» **Seitenauszug**:

"""

In besonders schweren Krisen(zeiten) neigt dieses Bewußtsein gar zu Verschwörungsideologien und sieht irgendwelche "Drahtzieher" und Verschwörerbanden im Hintergrund am Wirken. Besonders perfide sind darin die Nazis, die wieder einmal zum Bild einer herbeihalluzinierten "jüdischen Weltverschwörung" greifen und in einem autoritäten Staatsmodell unter ihrer Führung die Lösung sehen.

Die bürgerlichen Medien - allen voran der Spiegel - brandmarken das, was in Deutschland bereits seit langer Zeit politökonomischer Brauch ist: die von Waigel propagierte "kreative Buchführung". Sie kritisieren dies jedoch nicht in Deutschland, sondern werfen dies "den Amis" vor und bezeichnen es als "Raubtierkapitalismus", der angeblich die gesamte Weltwirtschaft bedrohe. Dies ist nicht nur ein besonders dümmliches Ablenkungsmanöver (nach dem Motto: "Wir sind seriös, die Amis aber gefährliche Spekulanten"), sondern Kriegspropaganda auf dem Feld der Währungskonkurrenz Euro gegen Dollar. Ferner soll die deutsche Marktgemeinschaft ja stets wissen, wo der Hauptfeind von angeblichen Schmutzgeschäften auszumachen ist, während deutsche Müllentsorgungsanlagen samt Hintermännern schnell gecleant werden. Bekanntlich ist auch der dicke Oggersheimer wieder in den Kreis der Ehrenmänner aufgenommen worden. Sie sind halt - Pack schägt sich, Pack verträgt sich - immer wieder schnell aus dem Schneider&Schreiber und dürfen dann weiter anständig aussitzen.

"""

» **Rohdaten**:
"""

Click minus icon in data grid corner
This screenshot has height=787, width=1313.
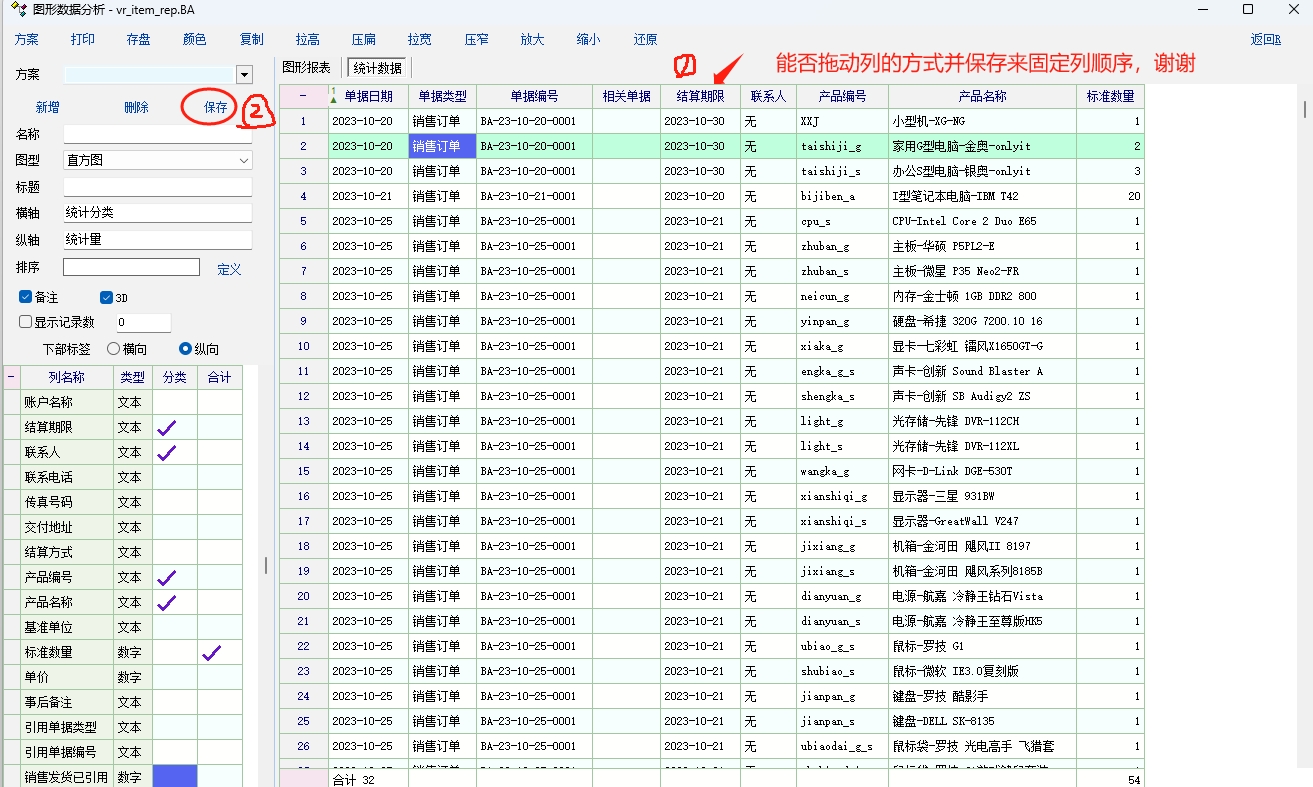click(x=304, y=97)
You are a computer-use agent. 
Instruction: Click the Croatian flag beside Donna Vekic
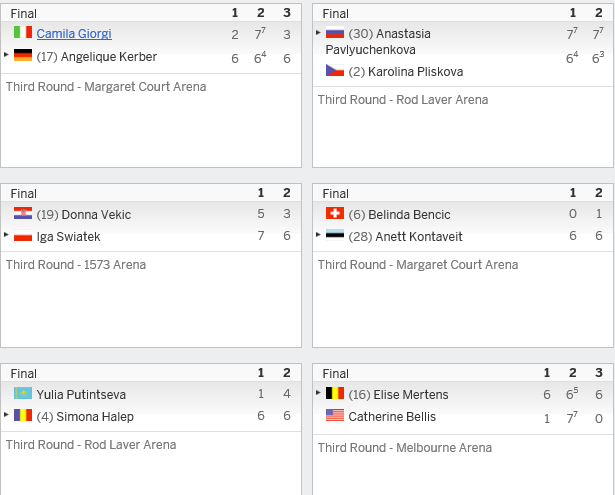pos(23,213)
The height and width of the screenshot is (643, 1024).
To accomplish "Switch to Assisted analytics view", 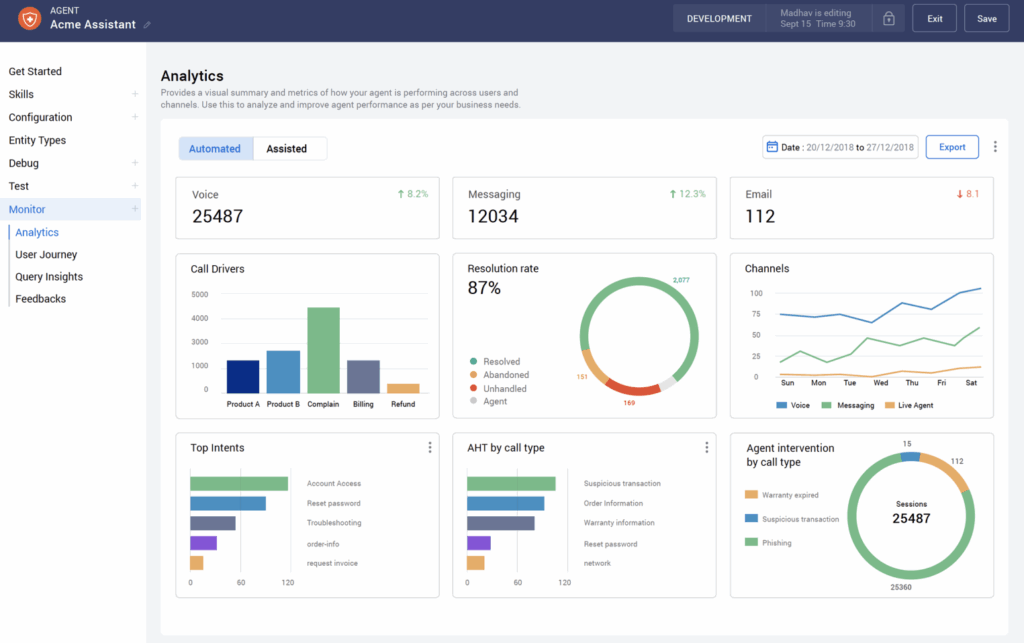I will click(x=287, y=149).
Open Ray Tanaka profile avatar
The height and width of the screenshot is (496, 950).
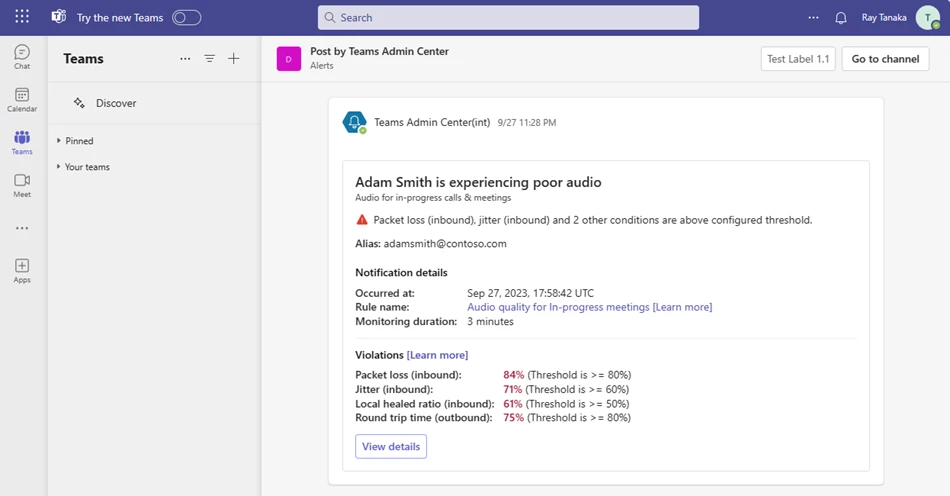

"""

Gib aus dem Seitenauszug die Stelle wortgetreu aus, die mit „In besonders schweren“ anfängt und sich bis einschließlich „die Lösung sehen.“ fortsetzt.

» **Ergebnis**:
In besonders schweren Krisen(zeiten) neigt dieses Bewußtsein gar zu Verschwörungsideologien und sieht irgendwelche "Drahtzieher" und Verschwörerbanden im Hintergrund am Wirken. Besonders perfide sind darin die Nazis, die wieder einmal zum Bild einer herbeihalluzinierten "jüdischen Weltverschwörung" greifen und in einem autoritäten Staatsmodell unter ihrer Führung die Lösung sehen.